QUESTIONS TO ANSWER:
• A. Answer these questions from the Solomon Islands article:
(i) How many new upper-air stations does the AMOS-RD project include?
(ii) For how long has Patterson Filiga worked in explosive ordnance disposal?
(iii) Where did Patterson Filiga grow up?
• B. Reproduce the Solomon Islands article from "But in Solomon" up to and including "before development proceeds.".

Clearing the Path to Safer Climate Infrastructure in Solomon Islands

February 5, 2026
Photograph of a man in an orange shirt near red caution tape in a forest

Preparing a site for construction works carries a unique prerequisite responsibility as the islands still hold remnants of World War II in the form of unexploded ordnance (UXO), often lying unnoticed or buried in family-owned land, gardens, coastal paths, and hillsides.

UNDP

Before any weather station is built, before the first materials arrive, and long before data begins flowing into national and global forecasting systems, there is a quieter task that determines whether progress can even begin: making sure the ground itself is safe.

As part of the Advancing Meteorological Observation Systems for Resilient Development (AMOS-RD) project, implemented by the UN Development Programme in partnership with the Ministry of Environment, Climate Change, Disaster Management and Meteorology (MECDM) and supported by the Systematic Observations Financing Facility (SOFF), teams are preparing sites across Solomon Islands for new and rehabilitated meteorological stations. This includes eight surface stations and the construction of three new upper-air stations that will align with the standards set by the Global Basic Observing Network (GBON).

But in Solomon Islands, preparing a site for construction works carries a unique prerequisite responsibility. The islands still hold remnants of World War II in the form of unexploded ordnance (UXO), often lying unnoticed or buried in family-owned land, gardens, coastal paths, and hillsides. For AMOS-RD, UXO assessment is not an add-on; it is a necessary foundation. Securing permits from relevant authorities and local landowners ensures the work is done with transparency and respect. Disclosures with government and health authorities affirm a shared commitment to safety before development proceeds.

In Tulagi, UXO risk is woven into daily life. Footpaths thread between homes and vegetation; children play within sight of the ocean; families depend on the land for gardening and raising their households. It is a place where nature, people, and inherited hazards coexist quietly. Ensuring safety here is an obligation to the community long accustomed to navigating risks.

The UXO team leading the battle area clearance, Clear Grounds, brings both technical expertise and lived understanding of these landscapes. Many have grown up in communities where remnants of war were simply part of the environment.

Patterson Filiga has worked in explosive ordnance disposal for over 15 years, long before Clear Grounds was officially formed six years ago. For him, this work is both a lived experience and life’s mission.

Growing up in the Russell Islands, unexploded munitions were a permanent fixture lodged in the crevices of trees and rock faces.

“We saw them everywhere. I had but one thought — they need to be cleared,” he says.

When an EOD team once arrived in his village to remove a UXO found near a home, something shifted for him: “I remember thinking: I want to do that. I want to be the one who clears these, so people don’t have to live with that risk anymore.”

Patterson and the Clear Grounds team move through the site in a coordinated sequence designed for precision and safety.

SOURCE INFORMATION:
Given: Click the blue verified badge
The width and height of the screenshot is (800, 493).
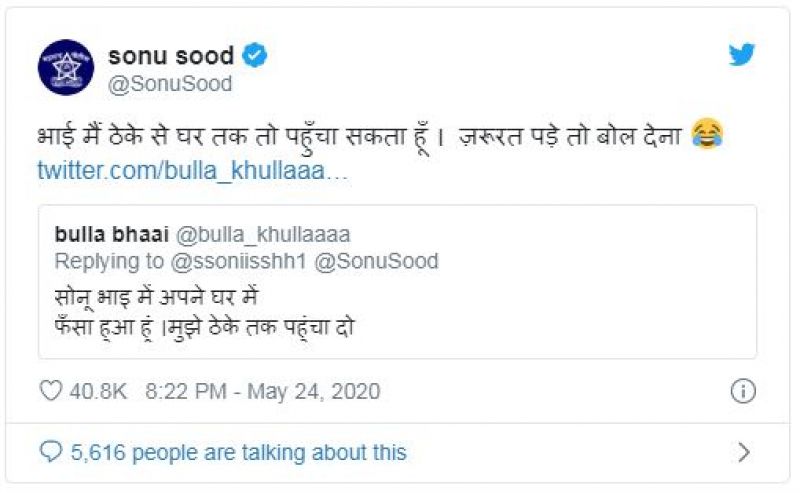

--

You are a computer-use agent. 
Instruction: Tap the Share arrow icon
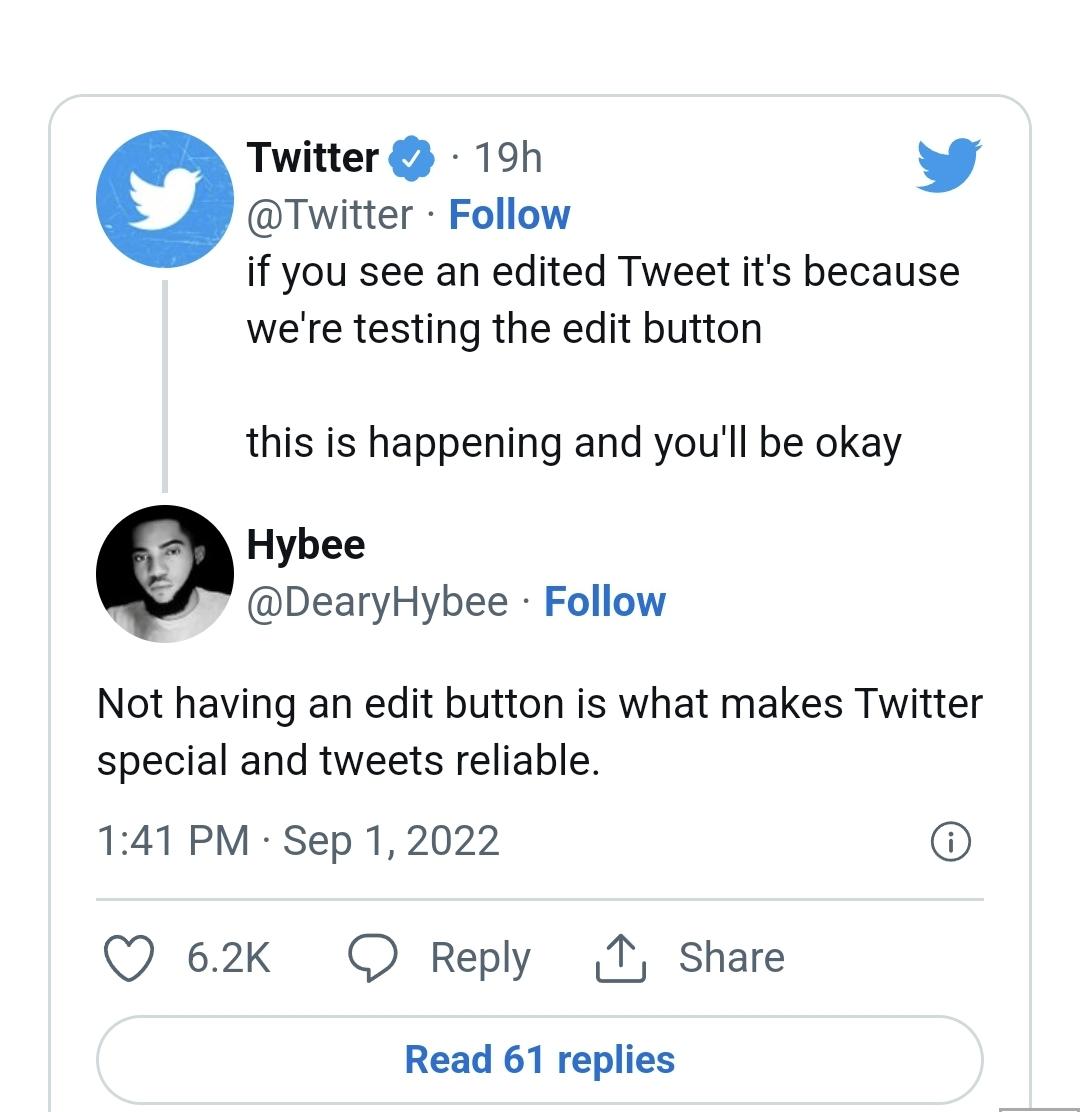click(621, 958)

==

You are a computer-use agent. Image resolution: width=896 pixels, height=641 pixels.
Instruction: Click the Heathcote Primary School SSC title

ANSWERS TO THE EXERCISES:
• A.
(i) Three
(ii) Over 15 years
(iii) The Russell Islands

• B.
But in Solomon Islands, preparing a site for construction works carries a unique prerequisite responsibility. The islands still hold remnants of World War II in the form of unexploded ordnance (UXO), often lying unnoticed or buried in family-owned land, gardens, coastal paths, and hillsides. For AMOS-RD, UXO assessment is not an add-on; it is a necessary foundation. Securing permits from relevant authorities and local landowners ensures the work is done with transparency and respect. Disclosures with government and health authorities affirm a shared commitment to safety before development proceeds.